Will Connolly’s life changed in March of this year. His impulsive decision to egg Fraser Anning in reaction to his much criticised Christchurch shooting statement turned him into the internationally renowned ‘Eggboy’.
Connolly’s protest attracted overwhelming support (especially after he donated $100,000 in GoFundMe money to victims of the shooting) but his actions have not been without their detractors.
“Watching it in the media, even if it's overwhelmingly positive, you still feel like you have no control,” Connolly told The Feed’s Marc Fennell.
“To cope I had to stay in routine. It's basic but it works, I had to eat well, I had to sleep well.”
Many have condemned Connolly’s actions as party of the slippery slope that leads to violence against elected officials - it’s a hypothesis that he fiercely rejects.
What I did didn't come from a violent place, if I wanted to hit him I could have hit him in the head with a baseball.
While he admits that violence is never the answer, he doesn't regret what he did.
“I had one lady, who was a victim and she knew someone that was killed, she said, ‘watching your footage is the first time I've smiled since the incident,’” Connolly said.
“So, all the positive that's come out of it, that kind of outweighs the ‘You shouldn't throw eggs at people.’”
Instead of wasting time trying to fight against the trolls, Connolly is channelling his new-found fame for good, speaking out for climate action, pill testing and homelessness.
Connolly has a platform now (500,000+ Instagram followers and counting) and he doesn't intend on wasting it.
I gotta be honest with you, I never did have hope for the future of Australia.
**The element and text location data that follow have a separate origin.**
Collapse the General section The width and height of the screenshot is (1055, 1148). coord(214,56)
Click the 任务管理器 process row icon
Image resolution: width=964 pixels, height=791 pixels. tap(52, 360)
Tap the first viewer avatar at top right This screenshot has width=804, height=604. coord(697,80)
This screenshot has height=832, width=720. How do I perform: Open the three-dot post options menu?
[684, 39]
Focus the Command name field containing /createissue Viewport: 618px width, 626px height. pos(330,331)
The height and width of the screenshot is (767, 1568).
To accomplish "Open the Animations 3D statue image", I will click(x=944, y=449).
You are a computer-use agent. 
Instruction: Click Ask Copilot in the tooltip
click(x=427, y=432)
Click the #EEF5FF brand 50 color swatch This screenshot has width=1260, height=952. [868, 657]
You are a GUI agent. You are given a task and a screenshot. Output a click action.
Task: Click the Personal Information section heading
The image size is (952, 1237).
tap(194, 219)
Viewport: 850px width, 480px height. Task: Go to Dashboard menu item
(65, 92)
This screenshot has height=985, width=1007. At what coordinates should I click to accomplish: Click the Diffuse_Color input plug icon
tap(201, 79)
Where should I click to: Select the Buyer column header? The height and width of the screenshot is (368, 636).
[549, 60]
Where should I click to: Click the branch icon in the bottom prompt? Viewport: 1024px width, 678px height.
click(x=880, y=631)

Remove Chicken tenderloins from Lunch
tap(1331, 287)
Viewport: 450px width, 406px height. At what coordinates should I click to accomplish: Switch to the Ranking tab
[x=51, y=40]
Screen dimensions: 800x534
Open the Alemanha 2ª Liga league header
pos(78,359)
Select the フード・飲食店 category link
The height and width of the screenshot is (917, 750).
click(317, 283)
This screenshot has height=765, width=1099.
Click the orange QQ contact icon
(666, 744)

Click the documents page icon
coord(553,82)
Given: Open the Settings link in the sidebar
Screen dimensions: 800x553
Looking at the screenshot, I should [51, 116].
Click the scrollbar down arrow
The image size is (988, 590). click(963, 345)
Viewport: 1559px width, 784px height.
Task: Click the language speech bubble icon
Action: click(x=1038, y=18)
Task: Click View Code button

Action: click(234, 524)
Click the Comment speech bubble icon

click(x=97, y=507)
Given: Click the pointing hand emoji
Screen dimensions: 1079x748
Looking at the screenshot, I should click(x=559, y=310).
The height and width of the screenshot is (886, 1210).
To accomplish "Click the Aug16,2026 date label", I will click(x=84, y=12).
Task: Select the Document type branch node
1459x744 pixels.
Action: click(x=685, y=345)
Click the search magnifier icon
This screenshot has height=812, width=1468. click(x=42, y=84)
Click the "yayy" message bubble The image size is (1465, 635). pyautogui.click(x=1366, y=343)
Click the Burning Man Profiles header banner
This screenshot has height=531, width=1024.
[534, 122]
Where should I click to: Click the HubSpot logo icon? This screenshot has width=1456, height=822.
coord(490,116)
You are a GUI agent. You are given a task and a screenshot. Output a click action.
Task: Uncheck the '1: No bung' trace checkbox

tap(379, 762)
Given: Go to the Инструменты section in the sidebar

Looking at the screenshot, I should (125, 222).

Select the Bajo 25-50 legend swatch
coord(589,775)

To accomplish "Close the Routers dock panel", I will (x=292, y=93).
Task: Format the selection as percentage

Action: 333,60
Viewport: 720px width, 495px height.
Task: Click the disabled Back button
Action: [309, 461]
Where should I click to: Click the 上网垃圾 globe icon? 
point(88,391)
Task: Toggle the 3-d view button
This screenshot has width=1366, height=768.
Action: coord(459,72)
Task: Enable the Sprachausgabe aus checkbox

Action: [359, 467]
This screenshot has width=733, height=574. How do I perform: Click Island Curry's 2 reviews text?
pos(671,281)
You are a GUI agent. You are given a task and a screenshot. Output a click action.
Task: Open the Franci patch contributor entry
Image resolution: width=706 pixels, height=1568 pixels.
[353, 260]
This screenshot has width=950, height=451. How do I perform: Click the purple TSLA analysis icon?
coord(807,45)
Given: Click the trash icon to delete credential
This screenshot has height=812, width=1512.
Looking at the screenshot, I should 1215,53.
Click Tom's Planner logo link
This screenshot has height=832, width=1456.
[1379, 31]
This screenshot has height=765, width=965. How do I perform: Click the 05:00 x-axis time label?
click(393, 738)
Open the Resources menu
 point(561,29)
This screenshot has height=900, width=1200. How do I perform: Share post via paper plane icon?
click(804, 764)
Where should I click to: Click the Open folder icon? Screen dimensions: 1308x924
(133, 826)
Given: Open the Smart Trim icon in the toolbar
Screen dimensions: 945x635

I honestly never did.
“After it happened, the massive negative was the extra pressure on what to do next but the best thing about this is that I get the best version of everyone.”
“It’s a really good feeling and I've never been more excited for the future,” Connolly said.
Despite the massive amount of attention - both supportive and critical - he stands by his message.
"The best way to put it is, if I saw [Anning] on the street tomorrow I'd probably just give him a cheeky smile,” he said.
“But, if I had a time machine and it took me back to that same day I would 100 per cent do it again.”